start Supplied records
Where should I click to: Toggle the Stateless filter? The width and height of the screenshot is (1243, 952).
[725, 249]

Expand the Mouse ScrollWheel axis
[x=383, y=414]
end Supplied records
start Supplied records
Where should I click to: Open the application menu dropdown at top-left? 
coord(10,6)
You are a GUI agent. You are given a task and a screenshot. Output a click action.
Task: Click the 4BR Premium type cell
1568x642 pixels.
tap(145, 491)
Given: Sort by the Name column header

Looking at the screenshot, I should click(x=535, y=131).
end Supplied records
start Supplied records
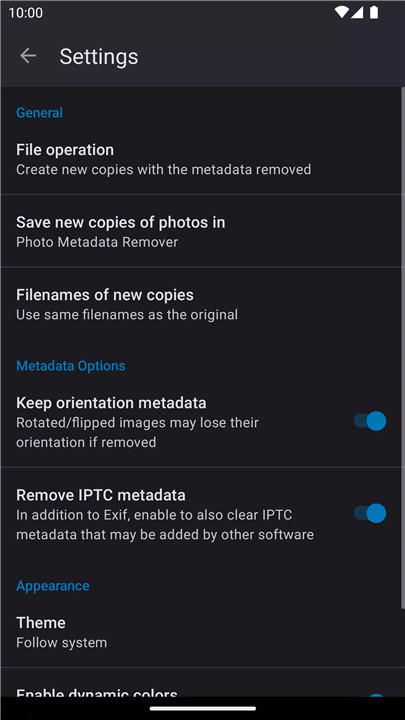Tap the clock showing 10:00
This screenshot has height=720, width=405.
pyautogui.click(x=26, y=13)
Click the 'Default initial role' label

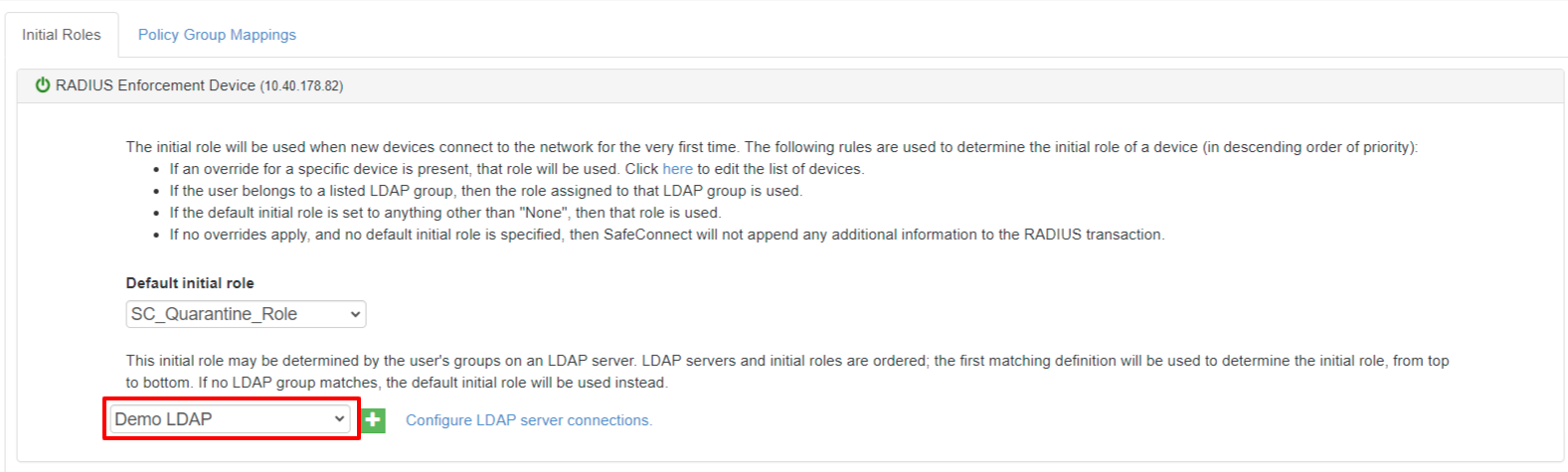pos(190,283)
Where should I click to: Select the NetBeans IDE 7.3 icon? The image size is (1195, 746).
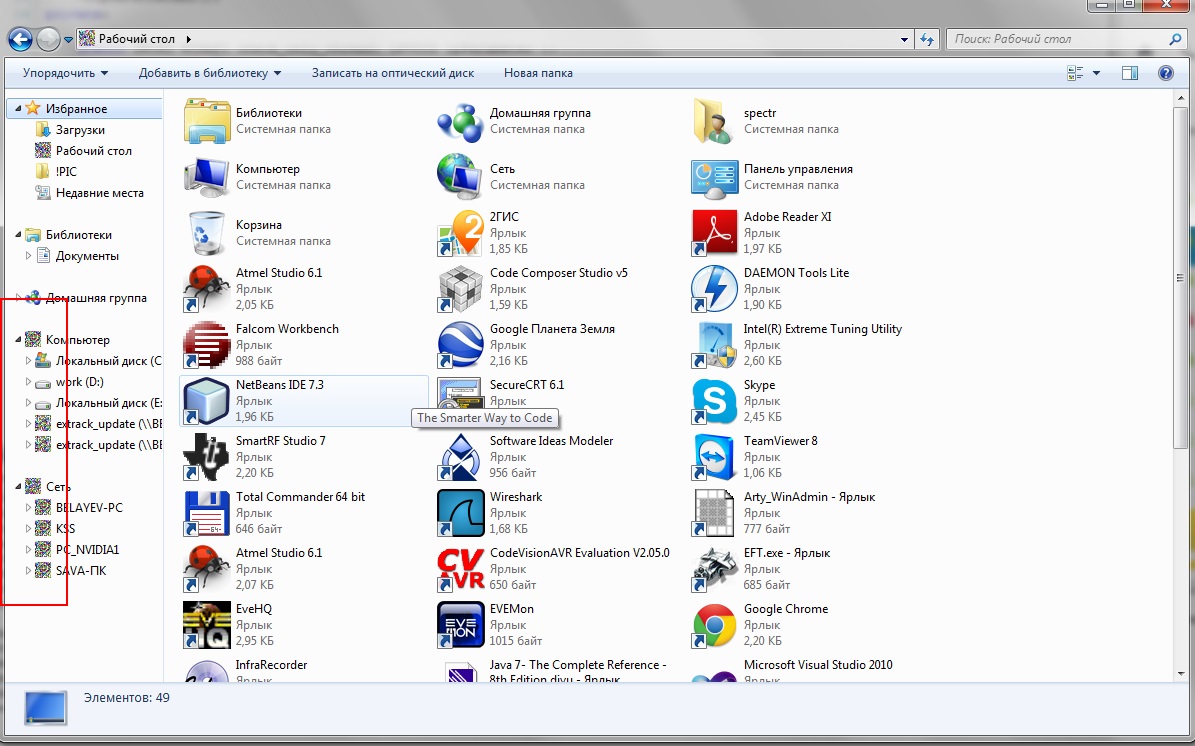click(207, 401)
end Supplied records
- [What to work on]
Write out the records word for word, beginning with the line that contains "You are a GUI" and continuing through the line that contains "Looking at the", including both of those lines.

- [Result for this task]
You are a GUI agent. You are given a task and a screenshot. Output a click action.
Task: Click the 4BR Premium type cell
1568x642 pixels.
tap(145, 491)
Given: Sort by the Name column header

Looking at the screenshot, I should click(x=535, y=131).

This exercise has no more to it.